Señor director:
Por este medio deseo denunciar la pésima procuración e impartición de justicia por parte de autoridades de la Ciudad de México que actúan de manera arbitraria, ilegal y terriblemente injusta, llenando los reclusorios sin distinguir culpables de inocentes.
Fui acusado de cometer violación agravada y se me condenó a 10 años de prisión por el solo hecho de haber sido “imputado” por una mujer, aunque no se comprobara el delito del que me acusó la supuesta víctima. Desde un principio fui “condenado” oficiosamente por la PGJDF a quedar indefenso, a la desigualdad de género y a la desigualdad jurídica, violentando dolosamente todas mis garantías individuales.
Esto se aprecia en la averiguación previa FDS/FDS-4/T3/623/11-12 de la Agencia del Ministerio Público Número FDS-4. En ella intervienen los agentes Enrique de la Cruz Aparicio –quien me detuvo en mi domicilio violentamente, sin orden judicial y en compañía de un civil de nombre Carlos de la Cruz (seguramente su familiar), quien a la vez se dice pariente de la denunciante– y Diana Lizeth Zepeda Vera, quien miente para encubrir a su compañero, declarando que participó en mi detención; asimismo, el M.P. José Soto Landa, quien se prestó a alterar la realidad de los hechos para incriminarme y lograr el auto de formal prisión.

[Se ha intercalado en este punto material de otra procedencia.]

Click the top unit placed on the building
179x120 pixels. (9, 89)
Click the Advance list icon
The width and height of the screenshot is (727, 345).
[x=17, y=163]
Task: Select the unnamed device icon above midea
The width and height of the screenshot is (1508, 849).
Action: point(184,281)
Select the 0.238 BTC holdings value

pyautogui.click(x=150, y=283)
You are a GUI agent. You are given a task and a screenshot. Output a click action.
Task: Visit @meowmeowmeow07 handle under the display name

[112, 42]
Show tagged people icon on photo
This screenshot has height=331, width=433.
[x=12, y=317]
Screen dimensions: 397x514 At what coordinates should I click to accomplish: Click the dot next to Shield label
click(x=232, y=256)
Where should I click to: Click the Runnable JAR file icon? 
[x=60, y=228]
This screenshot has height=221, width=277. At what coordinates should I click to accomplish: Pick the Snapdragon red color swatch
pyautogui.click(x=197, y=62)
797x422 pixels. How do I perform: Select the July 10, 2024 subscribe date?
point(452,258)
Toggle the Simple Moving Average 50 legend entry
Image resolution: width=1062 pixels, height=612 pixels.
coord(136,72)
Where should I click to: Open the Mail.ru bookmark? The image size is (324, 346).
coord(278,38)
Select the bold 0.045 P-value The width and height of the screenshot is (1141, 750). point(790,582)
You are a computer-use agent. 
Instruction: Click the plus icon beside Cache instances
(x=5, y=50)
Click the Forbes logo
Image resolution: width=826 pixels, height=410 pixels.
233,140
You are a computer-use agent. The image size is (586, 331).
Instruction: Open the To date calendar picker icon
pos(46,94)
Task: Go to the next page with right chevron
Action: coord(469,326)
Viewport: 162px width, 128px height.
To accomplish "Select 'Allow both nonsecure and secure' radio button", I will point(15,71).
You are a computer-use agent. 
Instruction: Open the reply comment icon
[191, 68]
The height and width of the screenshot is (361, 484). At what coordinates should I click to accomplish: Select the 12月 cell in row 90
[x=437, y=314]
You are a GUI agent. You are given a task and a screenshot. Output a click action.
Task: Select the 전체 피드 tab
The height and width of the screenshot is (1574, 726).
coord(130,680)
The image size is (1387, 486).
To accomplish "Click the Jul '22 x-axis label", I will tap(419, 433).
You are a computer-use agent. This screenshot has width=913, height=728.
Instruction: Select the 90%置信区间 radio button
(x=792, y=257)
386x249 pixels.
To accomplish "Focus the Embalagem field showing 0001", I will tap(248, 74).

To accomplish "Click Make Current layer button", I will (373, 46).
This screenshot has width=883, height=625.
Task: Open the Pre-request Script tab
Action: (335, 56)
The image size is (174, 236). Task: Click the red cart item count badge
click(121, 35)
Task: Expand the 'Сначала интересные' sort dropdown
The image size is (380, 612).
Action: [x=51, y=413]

Tales hechos los denuncié ante la Comisión de Derechos Humanos del Distrito Federal (expediente CDHDF/I/121/GAM/11/D7521, del 21 de diciembre de 2011), según la cual no hubo elementos suficientes para emitir recomendación, a pesar de que su investigación revela la forma ilegal y violenta en que fui detenido, y no obstante que el informe médico reporta que fui objeto de tortura física y psicológica.
Aclaro que no estoy en contra de los derechos de las mujeres y que, por el contrario, siempre he apoyado sus causas justas, pero las autoridades tergiversan el sentido de las leyes que protegen a la mujer y abundan los casos en que las “asesoran” e incluso “alteran” las declaraciones de quienes se atreven a denunciar, con tal de mostrar con estadísticas que cumplen con su trabajo. Esto sin contar con que los policías reciben un estímulo por cada consignación que realizan, como ya se denunció en la película Presunto culpable, además de que existen otros hechos igualmente perversos: 93% de los acusados nunca ven al juez, 95% de las sentencias son condenatorias y 92% de las condenas no se basan en evidencia física.
Señor presidente del Tribunal Superior de Justicia del DF: La justicia que impera y que usted dirige es “aleccionada”. Yo me apellido “De León Alarcón” y no “Wallace” ni “Martí” (con todo mi respeto a los difuntos), pero aun cuando también tengo derecho a la seguridad jurídica, este tribunal ha atentado contra todos mis derechos desde el 11 de diciembre de 2011, fecha en que fui detenido ilegalmente.
Actualmente me encuentro preso en el Reclusorio Oriente, donde recientemente unos valientes compañeros reclusos dieron a conocer el abuso, la corrupción y el clima de terror que aquí imperan. En mi caso, decidí declararme en huelga de hambre por tiempo indefinido el pasado miércoles 28 de noviembre de 2012, como recurso para exigir atención a mi caso por parte del TSJDF del Gobierno del DF y de la CNDH, ya que desde mi detención existieron graves irregularidades.
Responsabilizo a las autoridades del Reclusorio Oriente de cualquier atentado hacia mi persona como consecuencia de esta acción y hago un llamado a la CDHDF para que acuda en mi apoyo, ya que lo usual en el reclusorio es acallar las protestas con violentas represalias. ¡Por mi dignidad y mi libertad lucharé!